--- Available data Enclosed Below ---

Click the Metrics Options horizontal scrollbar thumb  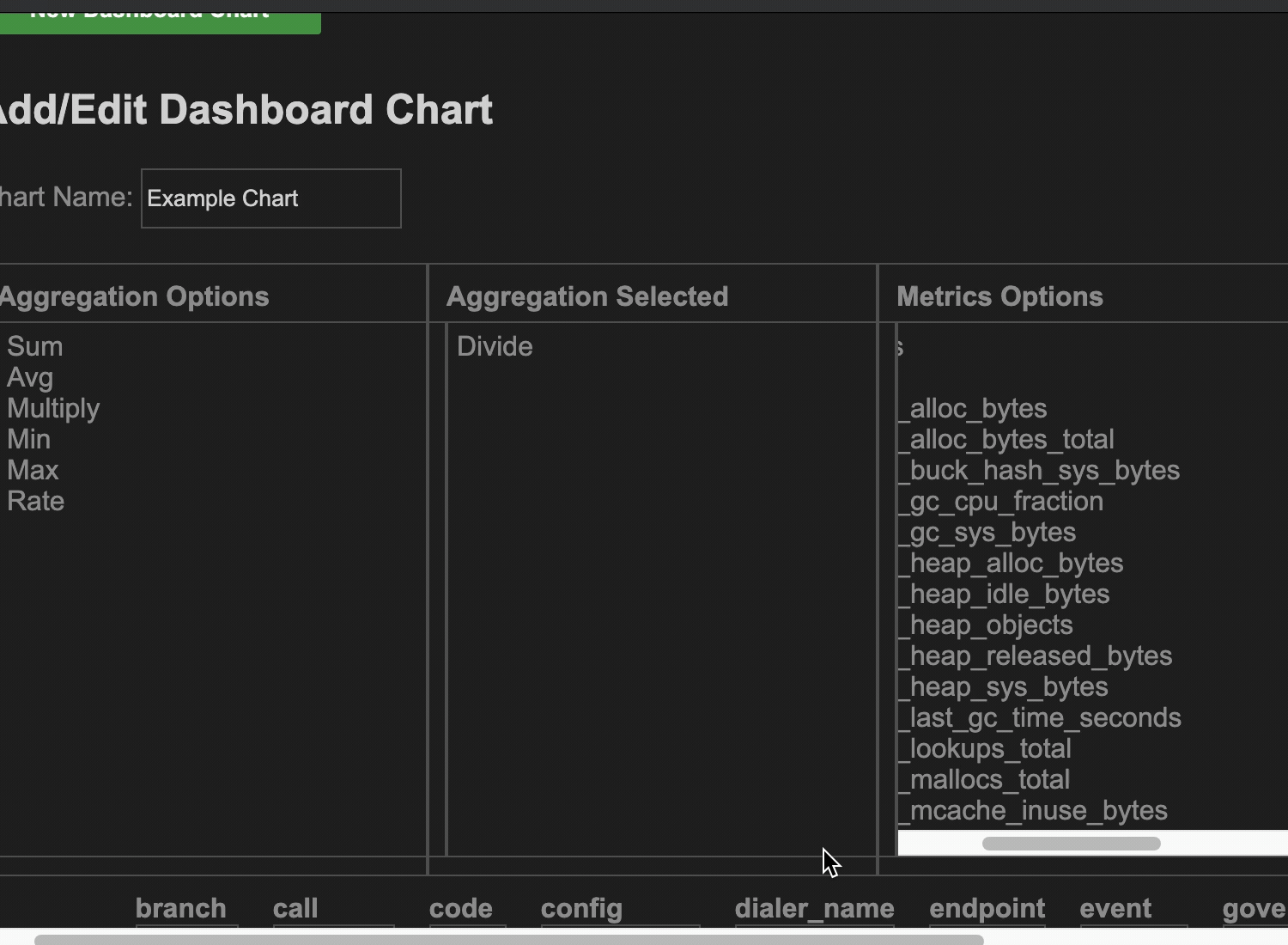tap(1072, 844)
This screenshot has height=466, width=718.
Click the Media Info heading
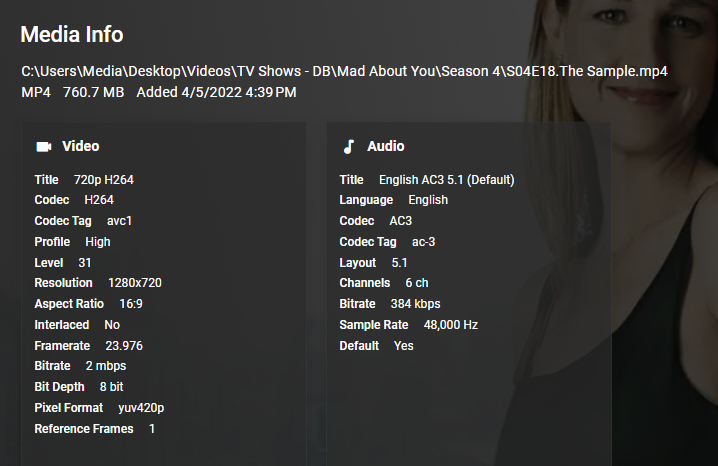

--- End of Enclosed Available data ---
--- Available data Enclosed Below ---

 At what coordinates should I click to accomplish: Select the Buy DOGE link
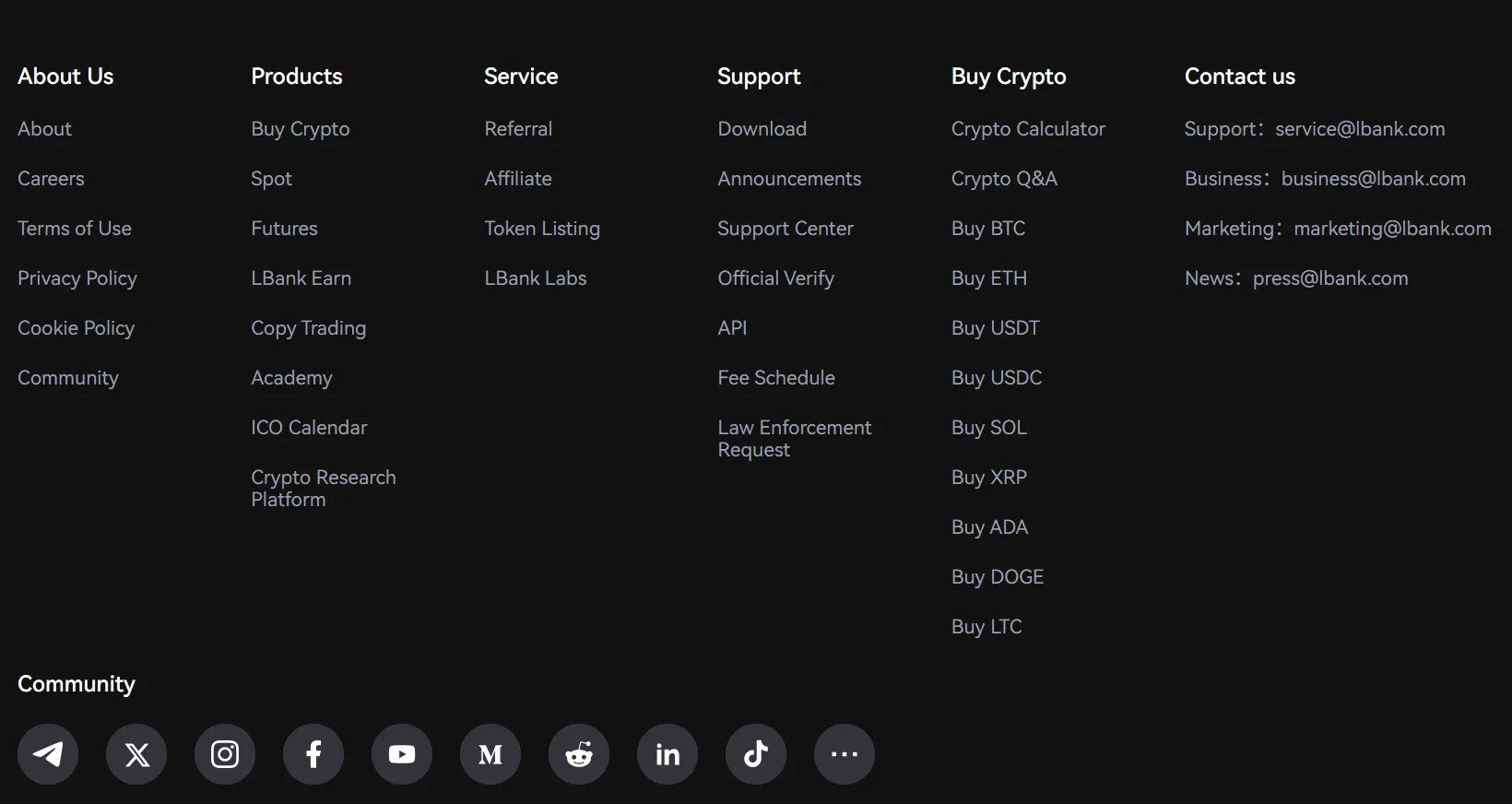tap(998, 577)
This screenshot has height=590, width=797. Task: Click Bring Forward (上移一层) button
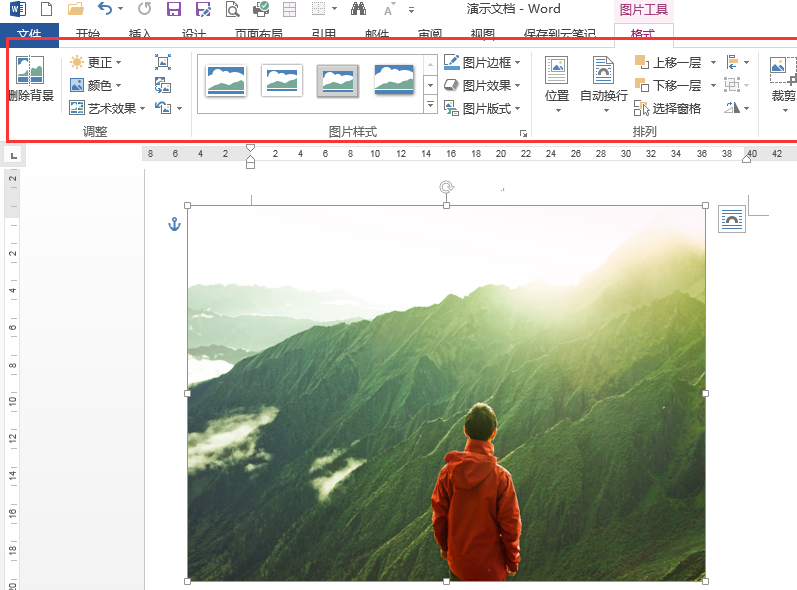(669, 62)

--- End of Enclosed Available data ---

• **Problem**: Print the lines above from the one with "This screenshot has height=466, width=718." through the one with "Click the Media Info heading", both included, exactly as written and nothing more.

• **Result**:
This screenshot has height=466, width=718.
Click the Media Info heading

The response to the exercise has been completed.